** Opening Excerpted data block **

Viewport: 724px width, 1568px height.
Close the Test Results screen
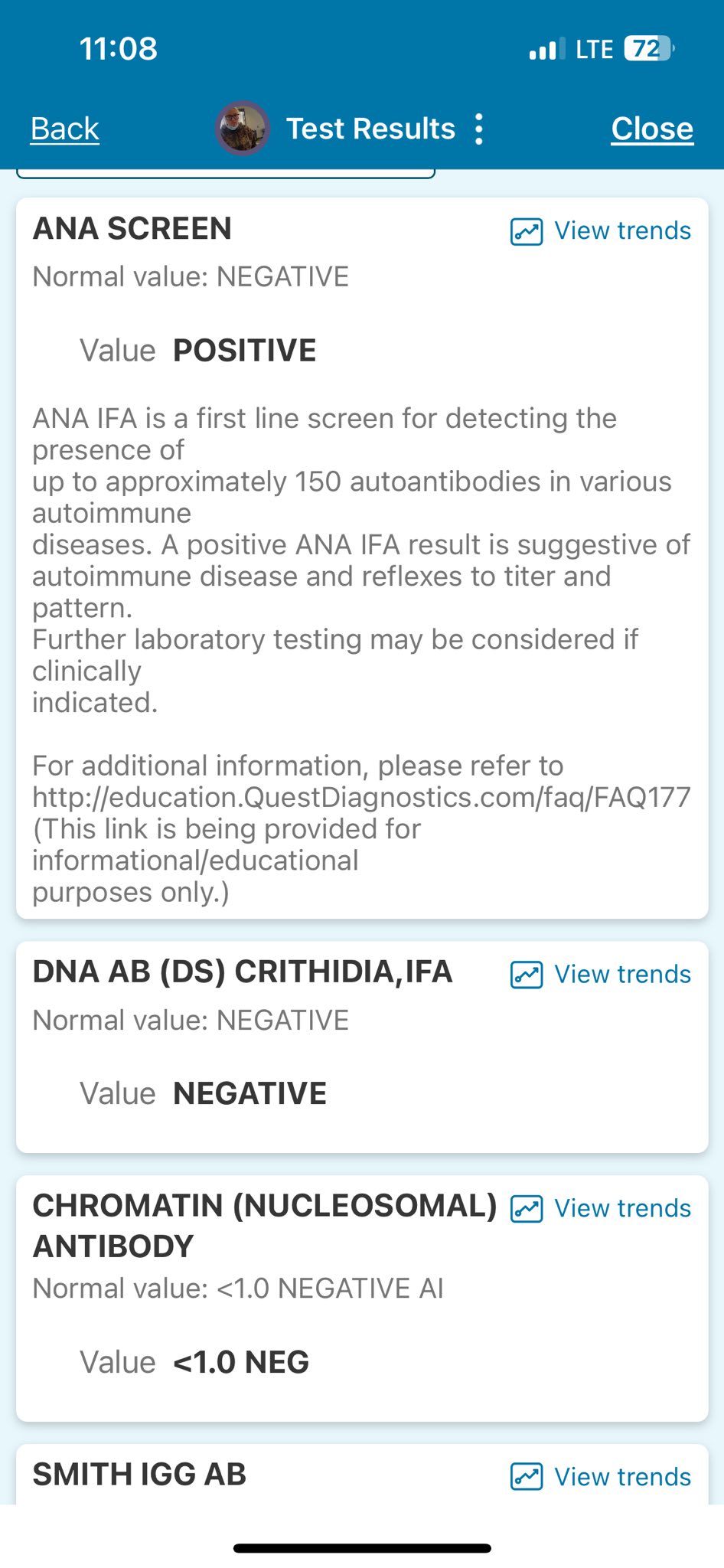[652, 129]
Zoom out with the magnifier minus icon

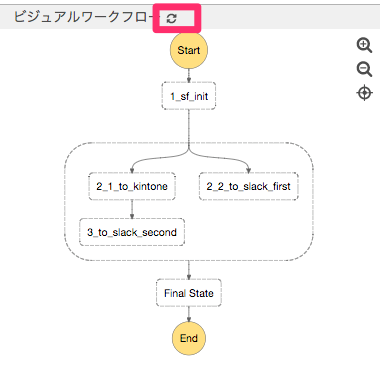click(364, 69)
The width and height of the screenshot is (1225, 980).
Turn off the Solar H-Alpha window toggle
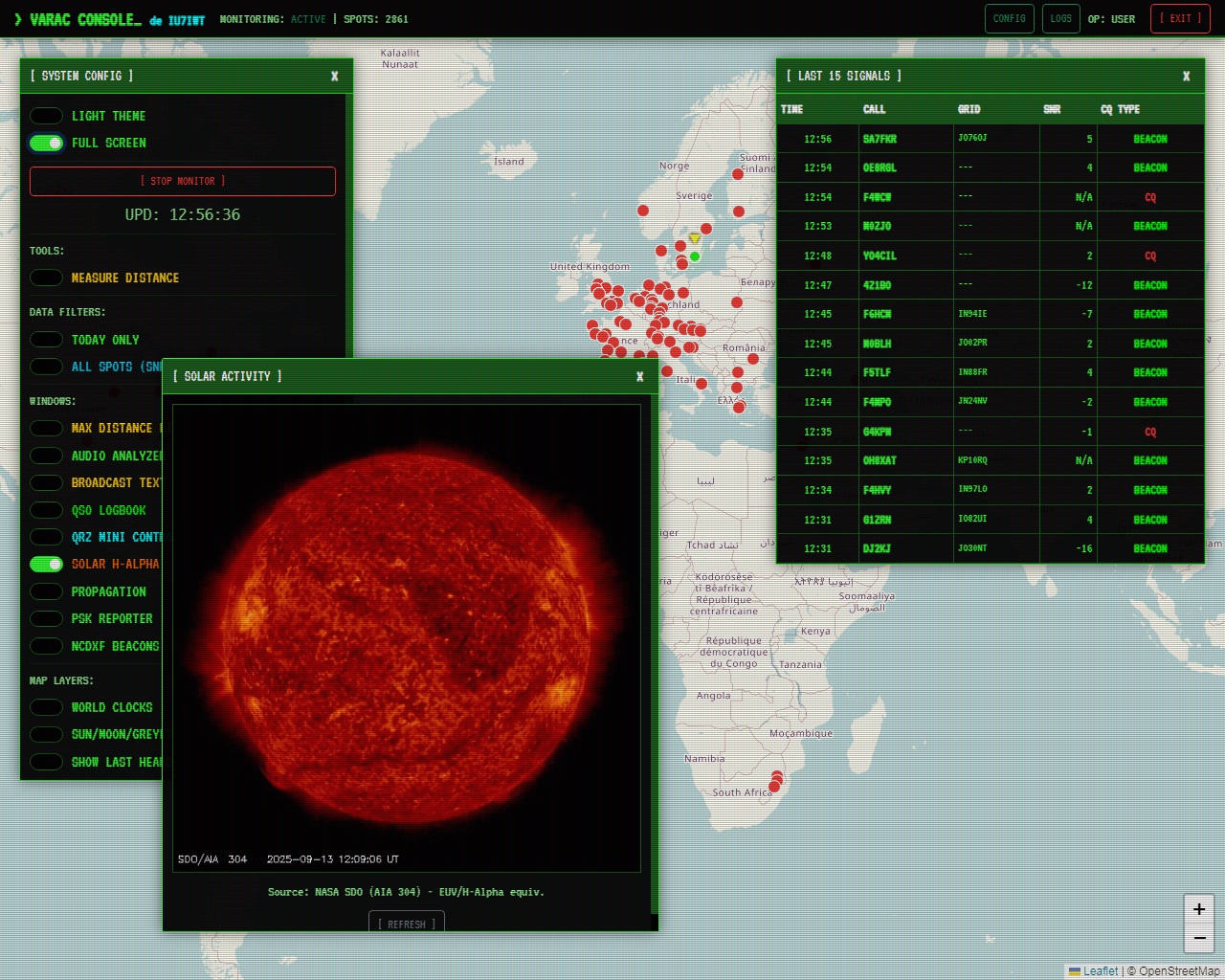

** Closing Excerpted data block **

Copy each line above precisely, dropping the pictures.

Viewport: 724px width, 1568px height.
Close the Test Results screen
[652, 129]
Zoom out with the magnifier minus icon

click(364, 69)
The width and height of the screenshot is (1225, 980).
Turn off the Solar H-Alpha window toggle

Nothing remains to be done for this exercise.